List of tasks
1 - In the thread about IRIs, which character strings does Steven Pemberton say the anyURI type accepts?
2 - Reproduce the thread about IRIs word for word, starting at "On Thu, 08 Mar" and ending at "mailing list :-)".
3 - Resume the thread about IRIs from where it stops.

Selected passage
===============

W3C home > Mailing lists > Public > public-xformsusers@w3.org > March 2018

Re: IRIs

From: Steven Pemberton <steven.pemberton@cwi.nl>
Date: Thu, 08 Mar 2018 15:06:17 +0100
To: "C. M. Sperberg-McQueen" <cmsmcq@blackmesatech.com>, "Steven Pemberton" <steven.pemberton@cwi.nl>
Cc: public-xformsusers@w3.org
Message-ID: <op.zfj9grzasmjzpq@steven-xps>
But that said, the anyURI type is extremely liberal, accepting literally  
*any* string of characters. The only purpose of the type seems to be  
mandating transforming the characters into something acceptable to a URI  
when necessary.

It would still be useful to have a type that validates according to  
http://www.ietf.org/rfc/rfc3987.txt.

Steven


On Thu, 08 Mar 2018 13:46:33 +0100, Steven Pemberton  
<steven.pemberton@cwi.nl> wrote:

> You are absolutely right, and I am absolutely wrong.
>
> What led me to the conclusion was writing the test suite for anyURI, and  
> IRIs showing up as invalid, and me then following the wrong link.
>
> So all is well, I can breathe a sigh of relief, and carry on with the  
> test suite.
>
> I'm happy that you are reading the XForms mailing list :-)
>
> Steven
>
> On Wed, 07 Mar 2018 19:37:20 +0100, C. M. Sperberg-McQueen  
> <cmsmcq@blackmesatech.com> wrote:
>
>>
>>> On Mar 7, 2018, at 10:39 AM, Steven Pemberton  
>>> <steven.pemberton@cwi.nl> wrote:
>>>
>>> The definition of anyURI doesn't allow IRIs, such as
>>> 	https://zh.wikipedia.org/wiki/Wikipedia:关于中文维基百科/en.
>>>
>>> Just as we added an iemail address type to match modern email  
>>> addresses, it seems to me that we ought to also add an anyIRI type  
>>> that accepts IRIs like the aboce.
>>
>> I am puzzled; what leads you to the conclusion that xsd:anyURI
>> does not accept IRIs?

===============

Data supplied
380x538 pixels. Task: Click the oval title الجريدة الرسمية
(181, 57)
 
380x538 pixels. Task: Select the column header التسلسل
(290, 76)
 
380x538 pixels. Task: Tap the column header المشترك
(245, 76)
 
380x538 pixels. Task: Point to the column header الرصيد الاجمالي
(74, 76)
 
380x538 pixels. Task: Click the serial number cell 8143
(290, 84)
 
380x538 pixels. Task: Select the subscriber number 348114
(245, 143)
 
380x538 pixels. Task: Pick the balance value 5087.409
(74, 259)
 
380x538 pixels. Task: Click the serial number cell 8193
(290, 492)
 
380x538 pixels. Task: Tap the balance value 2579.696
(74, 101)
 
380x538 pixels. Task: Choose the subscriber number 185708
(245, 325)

===============

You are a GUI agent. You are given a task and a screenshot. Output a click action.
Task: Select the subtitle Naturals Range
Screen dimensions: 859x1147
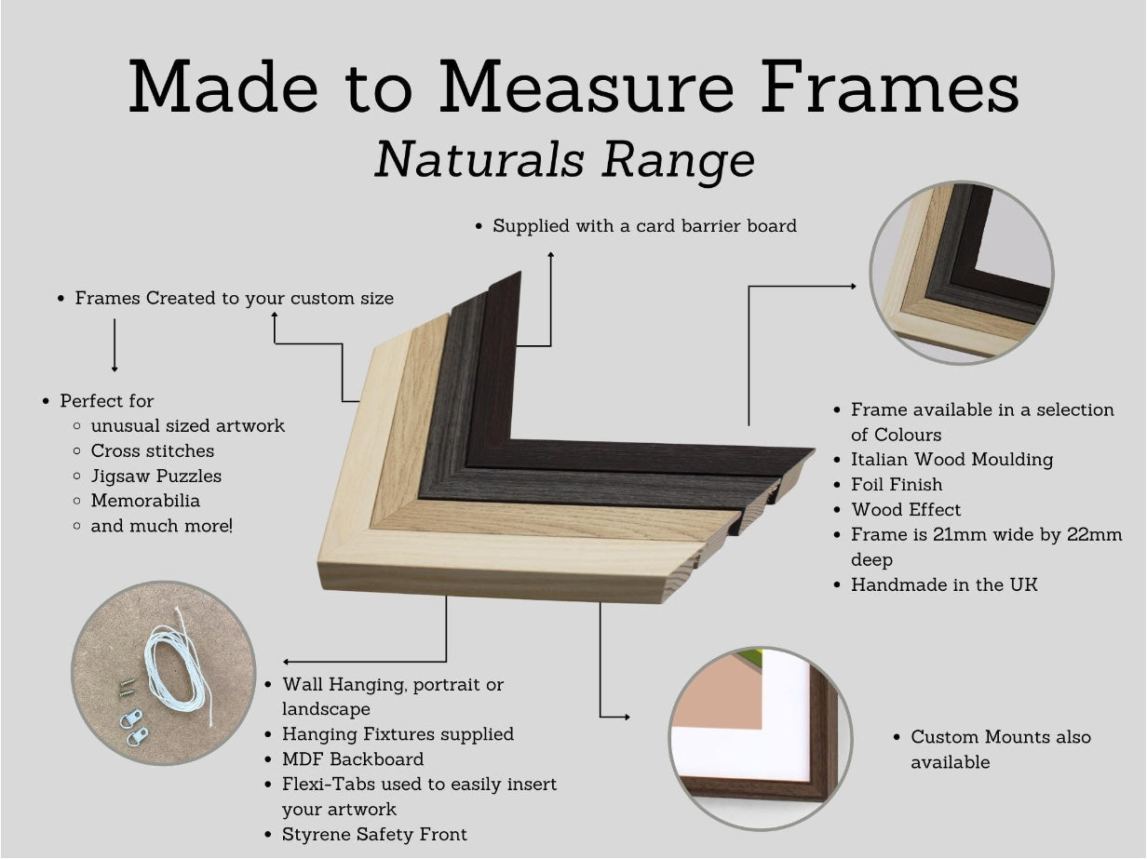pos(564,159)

===============

The responses
1 - Literally any string of characters.

2 -
On Thu, 08 Mar 2018 13:46:33 +0100, Steven Pemberton  
<steven.pemberton@cwi.nl> wrote:

> You are absolutely right, and I am absolutely wrong.
>
> What led me to the conclusion was writing the test suite for anyURI, and  
> IRIs showing up as invalid, and me then following the wrong link.
>
> So all is well, I can breathe a sigh of relief, and carry on with the  
> test suite.
>
> I'm happy that you are reading the XForms mailing list :-)

3 -
>>
>> In XSD 1.0 [1], the value space is described as that of
>> RFC 2396, as modified by RFC 2732, and the lexical space
>> is described (roughly) as the set of strings, which after
>> escaping, turn into URIs as defined by those specs.  The
>> escaping in question is the then current algorithm for IRIs,
>> as published in the XLink spec. I believe that later revisions
>> of the concept of IRI changed the rules for whitespace, but
>> I don’t recall any other changes likely to be noticeable to
>> users of the datatype.  Certainly the intent of XSD 1.0
>> was to accept IRIs in the lexical space of the type anyURI.
>>
>> The spec says "This [the mapping from lexical space to value
>> space] means that a wide range of internationalized resource
>> identifiers can be specified when an anyURI is called for”.
>>
>> In XSD 1.1 [2], the spec is a little more explicit, since the
>> IRI concept was a little more clearly developed by that time:
>> "anyURI represents an Internationalized Resource Identifier
>> Reference (IRI).  An anyURI value can be absolute or relative,
>> and may have an optional fragment identifier (i.e., it may be
>> an IRI Reference).  This type should be used when the value
>> fulfills the role of an IRI, as defined in [RFC 3987] or its
>> successor(s) in the IETF Standards Track.”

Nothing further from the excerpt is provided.